▶ **Provided records**

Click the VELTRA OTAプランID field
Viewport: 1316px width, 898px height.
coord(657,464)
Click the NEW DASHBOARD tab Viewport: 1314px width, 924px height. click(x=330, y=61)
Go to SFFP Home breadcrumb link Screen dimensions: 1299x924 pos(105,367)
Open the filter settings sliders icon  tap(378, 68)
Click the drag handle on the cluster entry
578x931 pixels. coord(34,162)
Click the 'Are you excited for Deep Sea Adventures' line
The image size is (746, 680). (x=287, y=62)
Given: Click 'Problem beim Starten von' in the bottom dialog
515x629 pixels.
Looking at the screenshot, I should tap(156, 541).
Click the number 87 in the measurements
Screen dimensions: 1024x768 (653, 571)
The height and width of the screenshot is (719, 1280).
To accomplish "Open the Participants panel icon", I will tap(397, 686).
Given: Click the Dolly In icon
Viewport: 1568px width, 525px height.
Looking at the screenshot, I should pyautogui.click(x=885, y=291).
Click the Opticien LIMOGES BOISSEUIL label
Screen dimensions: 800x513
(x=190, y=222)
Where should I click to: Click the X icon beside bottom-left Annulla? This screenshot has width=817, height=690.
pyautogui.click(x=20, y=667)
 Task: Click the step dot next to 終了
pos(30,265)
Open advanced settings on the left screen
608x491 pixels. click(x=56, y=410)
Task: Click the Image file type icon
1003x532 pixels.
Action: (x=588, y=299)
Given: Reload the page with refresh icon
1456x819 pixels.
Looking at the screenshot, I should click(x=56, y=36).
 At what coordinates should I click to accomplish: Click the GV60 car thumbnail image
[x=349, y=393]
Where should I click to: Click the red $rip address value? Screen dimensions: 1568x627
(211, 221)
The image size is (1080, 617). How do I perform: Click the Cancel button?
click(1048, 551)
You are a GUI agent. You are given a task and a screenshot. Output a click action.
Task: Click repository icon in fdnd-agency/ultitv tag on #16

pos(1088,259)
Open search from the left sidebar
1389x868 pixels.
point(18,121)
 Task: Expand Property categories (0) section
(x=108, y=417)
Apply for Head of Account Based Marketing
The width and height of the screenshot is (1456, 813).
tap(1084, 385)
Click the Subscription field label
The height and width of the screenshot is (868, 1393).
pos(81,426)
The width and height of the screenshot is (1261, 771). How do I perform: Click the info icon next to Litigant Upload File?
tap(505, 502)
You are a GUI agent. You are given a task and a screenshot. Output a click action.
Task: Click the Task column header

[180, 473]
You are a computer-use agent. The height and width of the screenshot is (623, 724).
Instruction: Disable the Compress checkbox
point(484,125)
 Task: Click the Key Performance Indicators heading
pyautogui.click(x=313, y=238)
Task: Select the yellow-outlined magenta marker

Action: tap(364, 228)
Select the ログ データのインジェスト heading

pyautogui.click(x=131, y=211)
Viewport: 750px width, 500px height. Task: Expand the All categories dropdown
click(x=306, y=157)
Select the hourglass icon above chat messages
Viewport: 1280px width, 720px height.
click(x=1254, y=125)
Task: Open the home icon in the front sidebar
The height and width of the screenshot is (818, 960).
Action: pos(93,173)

▶ **Exercise aim**
Switch every "Viewport" in the listing to "Window", and write out all the lines again with nothing else changed.

▶ **Full answer**
Click the VELTRA OTAプランID field
Window: 1316px width, 898px height.
coord(657,464)
Click the NEW DASHBOARD tab Window: 1314px width, 924px height. click(x=330, y=61)
Go to SFFP Home breadcrumb link Screen dimensions: 1299x924 pos(105,367)
Open the filter settings sliders icon  tap(378, 68)
Click the drag handle on the cluster entry
578x931 pixels. coord(34,162)
Click the 'Are you excited for Deep Sea Adventures' line
The image size is (746, 680). (x=287, y=62)
Given: Click 'Problem beim Starten von' in the bottom dialog
515x629 pixels.
Looking at the screenshot, I should tap(156, 541).
Click the number 87 in the measurements
Screen dimensions: 1024x768 (653, 571)
The height and width of the screenshot is (719, 1280).
To accomplish "Open the Participants panel icon", I will tap(397, 686).
Given: Click the Dolly In icon
Window: 1568px width, 525px height.
Looking at the screenshot, I should pyautogui.click(x=885, y=291).
Click the Opticien LIMOGES BOISSEUIL label
Screen dimensions: 800x513
(x=190, y=222)
Where should I click to: Click the X icon beside bottom-left Annulla? This screenshot has width=817, height=690.
pyautogui.click(x=20, y=667)
 Task: Click the step dot next to 終了
pos(30,265)
Open advanced settings on the left screen
608x491 pixels. click(x=56, y=410)
Task: Click the Image file type icon
1003x532 pixels.
Action: (x=588, y=299)
Given: Reload the page with refresh icon
1456x819 pixels.
Looking at the screenshot, I should click(x=56, y=36).
 At what coordinates should I click to accomplish: Click the GV60 car thumbnail image
[x=349, y=393]
Where should I click to: Click the red $rip address value? Screen dimensions: 1568x627
(211, 221)
The image size is (1080, 617). How do I perform: Click the Cancel button?
click(1048, 551)
You are a GUI agent. You are given a task and a screenshot. Output a click action.
Task: Click repository icon in fdnd-agency/ultitv tag on #16

pos(1088,259)
Open search from the left sidebar
1389x868 pixels.
point(18,121)
 Task: Expand Property categories (0) section
(x=108, y=417)
Apply for Head of Account Based Marketing
The width and height of the screenshot is (1456, 813).
tap(1084, 385)
Click the Subscription field label
The height and width of the screenshot is (868, 1393).
pos(81,426)
The width and height of the screenshot is (1261, 771). How do I perform: Click the info icon next to Litigant Upload File?
tap(505, 502)
You are a GUI agent. You are given a task and a screenshot. Output a click action.
Task: Click the Task column header

[180, 473]
You are a computer-use agent. The height and width of the screenshot is (623, 724).
Instruction: Disable the Compress checkbox
point(484,125)
 Task: Click the Key Performance Indicators heading
pyautogui.click(x=313, y=238)
Task: Select the yellow-outlined magenta marker

Action: tap(364, 228)
Select the ログ データのインジェスト heading

pyautogui.click(x=131, y=211)
Window: 750px width, 500px height. Task: Expand the All categories dropdown
click(x=306, y=157)
Select the hourglass icon above chat messages
Window: 1280px width, 720px height.
click(x=1254, y=125)
Task: Open the home icon in the front sidebar
The height and width of the screenshot is (818, 960).
Action: pos(93,173)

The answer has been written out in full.